偽りのヒーロー
うーん、と菜子と未蔓は揃って頭を捻っていた。165cmと180cmのスペースを取る二人が、揃いも揃ってショーケースの前で微動だにしない光景は、さぞかし不思議に見えるだろう。
「弟くんは、ナイトレンジャーが好きなの?」
「? はい、そうなんです。だからこっちのほうがいいかなと思って……」
キャラクターのケーキを指さしながら、先輩に悩まし気に打ち明ける。
少し考えるような素振りで天を仰いだ先輩が、「ちょっと待っててね」と、何か思いついたように厨房へ向かって行った。
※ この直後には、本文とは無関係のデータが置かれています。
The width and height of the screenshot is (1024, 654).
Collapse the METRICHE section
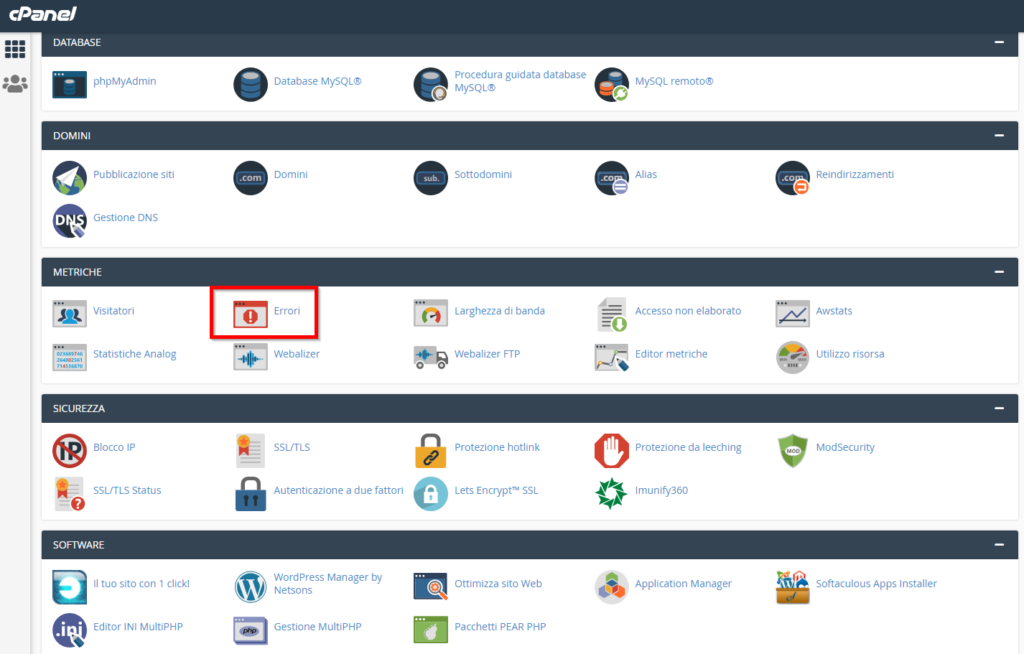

打ち合わせのような話し声が、厨房から聞こえてくる。ガラスで仕切られた厨房の中から店内を見る先輩と目が合って、菜子は反反射的に会釈をした。
「葉山ちゃん! こういうのはどうかな」
厨房の中から出てきた先輩が、再び菜子のもとへ駆け寄ってくる。手に何かを持って、身振り手振りで説明をしてくれた。
花のケーキにナイトレンジャーを模したマジパンというものを乗せる。そこにプレートを乗せると、花びらを模したフルーツが隠れてしまうけれど、「おめでとう」と書かれたプレートを寄せたら、花畑が広がってる、そんなケーキ。
先輩の説明が終える前に、菜子の胸は高鳴っていた。理想の、楓の、楓が大好きな母の好きなケーキ。魅力的で、理想的でもあるけれど、あまりにも手を煩わせてしまうものは考えようだ。
「いいんですか? ご迷惑かかりませんか、わざわざやってもらうなんて」
「いいのいいの! お父さんも大丈夫だって言ってたし。それにいつも紫璃がお世話になってるから」
実に聞き慣れた名前が耳を掠める。その上、隣の席で毎日のように笑みを交わす友人の。
「あら、てっきり知ってるかと思ってた。ふふ、弟と仲良くしてくれてありがとうね」
「えーーーーっ!」
菜子の悲鳴が店内に響き渡る。ぺしんと未蔓に小突かれても尚、菜子は狼狽えたままであった。